> Provided entries:
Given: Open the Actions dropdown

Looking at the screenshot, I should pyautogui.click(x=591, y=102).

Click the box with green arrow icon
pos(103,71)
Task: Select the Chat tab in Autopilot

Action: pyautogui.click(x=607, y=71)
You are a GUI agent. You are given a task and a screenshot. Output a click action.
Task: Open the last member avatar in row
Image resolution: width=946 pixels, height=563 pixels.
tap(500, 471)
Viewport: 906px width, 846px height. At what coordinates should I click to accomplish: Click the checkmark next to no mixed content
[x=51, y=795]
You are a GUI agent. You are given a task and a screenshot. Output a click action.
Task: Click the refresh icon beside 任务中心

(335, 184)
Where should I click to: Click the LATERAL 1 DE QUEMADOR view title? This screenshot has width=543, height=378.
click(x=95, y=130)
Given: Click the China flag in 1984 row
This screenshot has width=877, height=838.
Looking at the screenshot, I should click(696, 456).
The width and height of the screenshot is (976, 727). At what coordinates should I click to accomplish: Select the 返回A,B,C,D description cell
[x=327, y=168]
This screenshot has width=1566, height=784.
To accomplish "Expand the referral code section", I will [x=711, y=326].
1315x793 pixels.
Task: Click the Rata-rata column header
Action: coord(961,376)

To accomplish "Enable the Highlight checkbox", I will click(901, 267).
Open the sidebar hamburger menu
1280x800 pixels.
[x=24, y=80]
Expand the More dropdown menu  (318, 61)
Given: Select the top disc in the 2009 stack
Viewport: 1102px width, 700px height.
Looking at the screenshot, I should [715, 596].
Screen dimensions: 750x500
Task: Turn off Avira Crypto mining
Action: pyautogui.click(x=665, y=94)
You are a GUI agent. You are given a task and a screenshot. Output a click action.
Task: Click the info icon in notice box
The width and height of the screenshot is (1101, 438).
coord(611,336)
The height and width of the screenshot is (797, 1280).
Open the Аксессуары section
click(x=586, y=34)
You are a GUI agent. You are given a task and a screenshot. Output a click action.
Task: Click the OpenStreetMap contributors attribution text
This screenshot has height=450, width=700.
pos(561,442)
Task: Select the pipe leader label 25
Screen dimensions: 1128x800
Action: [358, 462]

> Exercise: The output should restate the data exactly, with no line missing.

> Task response:
Given: Open the Actions dropdown

Looking at the screenshot, I should pyautogui.click(x=591, y=102).

Click the box with green arrow icon
pos(103,71)
Task: Select the Chat tab in Autopilot

Action: pyautogui.click(x=607, y=71)
You are a GUI agent. You are given a task and a screenshot. Output a click action.
Task: Open the last member avatar in row
Image resolution: width=946 pixels, height=563 pixels.
tap(500, 471)
Viewport: 906px width, 846px height. At what coordinates should I click to accomplish: Click the checkmark next to no mixed content
[x=51, y=795]
You are a GUI agent. You are given a task and a screenshot. Output a click action.
Task: Click the refresh icon beside 任务中心

(335, 184)
Where should I click to: Click the LATERAL 1 DE QUEMADOR view title? This screenshot has width=543, height=378.
click(x=95, y=130)
Given: Click the China flag in 1984 row
This screenshot has width=877, height=838.
Looking at the screenshot, I should click(696, 456).
The width and height of the screenshot is (976, 727). At what coordinates should I click to accomplish: Select the 返回A,B,C,D description cell
[x=327, y=168]
This screenshot has width=1566, height=784.
To accomplish "Expand the referral code section", I will [x=711, y=326].
1315x793 pixels.
Task: Click the Rata-rata column header
Action: coord(961,376)

To accomplish "Enable the Highlight checkbox", I will click(901, 267).
Open the sidebar hamburger menu
1280x800 pixels.
[x=24, y=80]
Expand the More dropdown menu  (318, 61)
Given: Select the top disc in the 2009 stack
Viewport: 1102px width, 700px height.
Looking at the screenshot, I should [715, 596].
Screen dimensions: 750x500
Task: Turn off Avira Crypto mining
Action: pyautogui.click(x=665, y=94)
You are a GUI agent. You are given a task and a screenshot. Output a click action.
Task: Click the info icon in notice box
The width and height of the screenshot is (1101, 438).
coord(611,336)
The height and width of the screenshot is (797, 1280).
Open the Аксессуары section
click(x=586, y=34)
You are a GUI agent. You are given a task and a screenshot. Output a click action.
Task: Click the OpenStreetMap contributors attribution text
This screenshot has height=450, width=700.
pos(561,442)
Task: Select the pipe leader label 25
Screen dimensions: 1128x800
Action: [358, 462]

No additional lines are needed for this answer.